[Dataset records]
━━━━
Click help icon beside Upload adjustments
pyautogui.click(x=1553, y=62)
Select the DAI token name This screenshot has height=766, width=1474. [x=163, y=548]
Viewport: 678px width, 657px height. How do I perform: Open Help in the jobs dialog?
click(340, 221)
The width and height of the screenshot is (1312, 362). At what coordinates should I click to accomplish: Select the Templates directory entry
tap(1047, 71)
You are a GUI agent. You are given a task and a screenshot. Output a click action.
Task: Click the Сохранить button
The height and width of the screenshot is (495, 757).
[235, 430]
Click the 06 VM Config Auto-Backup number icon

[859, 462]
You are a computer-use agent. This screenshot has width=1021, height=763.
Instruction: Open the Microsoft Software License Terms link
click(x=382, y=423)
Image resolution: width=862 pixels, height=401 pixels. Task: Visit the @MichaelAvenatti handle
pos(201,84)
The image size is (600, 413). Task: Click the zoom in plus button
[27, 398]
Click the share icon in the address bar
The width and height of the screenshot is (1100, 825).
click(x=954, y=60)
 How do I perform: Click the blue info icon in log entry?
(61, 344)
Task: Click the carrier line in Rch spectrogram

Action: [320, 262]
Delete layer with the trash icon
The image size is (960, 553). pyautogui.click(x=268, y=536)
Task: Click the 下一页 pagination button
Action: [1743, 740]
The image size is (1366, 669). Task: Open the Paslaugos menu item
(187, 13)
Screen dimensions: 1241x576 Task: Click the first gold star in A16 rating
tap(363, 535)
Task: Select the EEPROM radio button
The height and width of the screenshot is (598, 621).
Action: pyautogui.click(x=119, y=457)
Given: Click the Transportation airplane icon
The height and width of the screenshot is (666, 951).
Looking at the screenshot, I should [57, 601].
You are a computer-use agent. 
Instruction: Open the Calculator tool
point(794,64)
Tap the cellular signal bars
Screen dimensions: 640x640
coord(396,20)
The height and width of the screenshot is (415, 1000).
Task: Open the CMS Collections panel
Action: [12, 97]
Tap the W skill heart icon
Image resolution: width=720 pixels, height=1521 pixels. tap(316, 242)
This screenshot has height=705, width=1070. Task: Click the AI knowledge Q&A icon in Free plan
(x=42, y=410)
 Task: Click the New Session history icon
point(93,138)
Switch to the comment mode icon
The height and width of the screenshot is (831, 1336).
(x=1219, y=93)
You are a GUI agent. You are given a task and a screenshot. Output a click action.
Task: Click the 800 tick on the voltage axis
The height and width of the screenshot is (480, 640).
━━━━
### [Directions for this task]
Every record must be repeated precisely and in full.

### [Response area]
Click help icon beside Upload adjustments
pyautogui.click(x=1553, y=62)
Select the DAI token name This screenshot has height=766, width=1474. [x=163, y=548]
Viewport: 678px width, 657px height. How do I perform: Open Help in the jobs dialog?
click(340, 221)
The width and height of the screenshot is (1312, 362). At what coordinates should I click to accomplish: Select the Templates directory entry
tap(1047, 71)
You are a GUI agent. You are given a task and a screenshot. Output a click action.
Task: Click the Сохранить button
The height and width of the screenshot is (495, 757).
[235, 430]
Click the 06 VM Config Auto-Backup number icon

[859, 462]
You are a computer-use agent. This screenshot has width=1021, height=763.
Instruction: Open the Microsoft Software License Terms link
click(x=382, y=423)
Image resolution: width=862 pixels, height=401 pixels. Task: Visit the @MichaelAvenatti handle
pos(201,84)
The image size is (600, 413). Task: Click the zoom in plus button
[27, 398]
Click the share icon in the address bar
The width and height of the screenshot is (1100, 825).
click(x=954, y=60)
 How do I perform: Click the blue info icon in log entry?
(61, 344)
Task: Click the carrier line in Rch spectrogram

Action: [320, 262]
Delete layer with the trash icon
The image size is (960, 553). pyautogui.click(x=268, y=536)
Task: Click the 下一页 pagination button
Action: [1743, 740]
The image size is (1366, 669). Task: Open the Paslaugos menu item
(187, 13)
Screen dimensions: 1241x576 Task: Click the first gold star in A16 rating
tap(363, 535)
Task: Select the EEPROM radio button
The height and width of the screenshot is (598, 621).
Action: pyautogui.click(x=119, y=457)
Given: Click the Transportation airplane icon
The height and width of the screenshot is (666, 951).
Looking at the screenshot, I should [57, 601].
You are a computer-use agent. 
Instruction: Open the Calculator tool
point(794,64)
Tap the cellular signal bars
Screen dimensions: 640x640
coord(396,20)
The height and width of the screenshot is (415, 1000).
Task: Open the CMS Collections panel
Action: [12, 97]
Tap the W skill heart icon
Image resolution: width=720 pixels, height=1521 pixels. tap(316, 242)
This screenshot has height=705, width=1070. Task: Click the AI knowledge Q&A icon in Free plan
(x=42, y=410)
 Task: Click the New Session history icon
point(93,138)
Switch to the comment mode icon
The height and width of the screenshot is (831, 1336).
(x=1219, y=93)
You are a GUI agent. You are given a task and a screenshot. Output a click action.
Task: Click the 800 tick on the voltage axis
The height and width of the screenshot is (480, 640).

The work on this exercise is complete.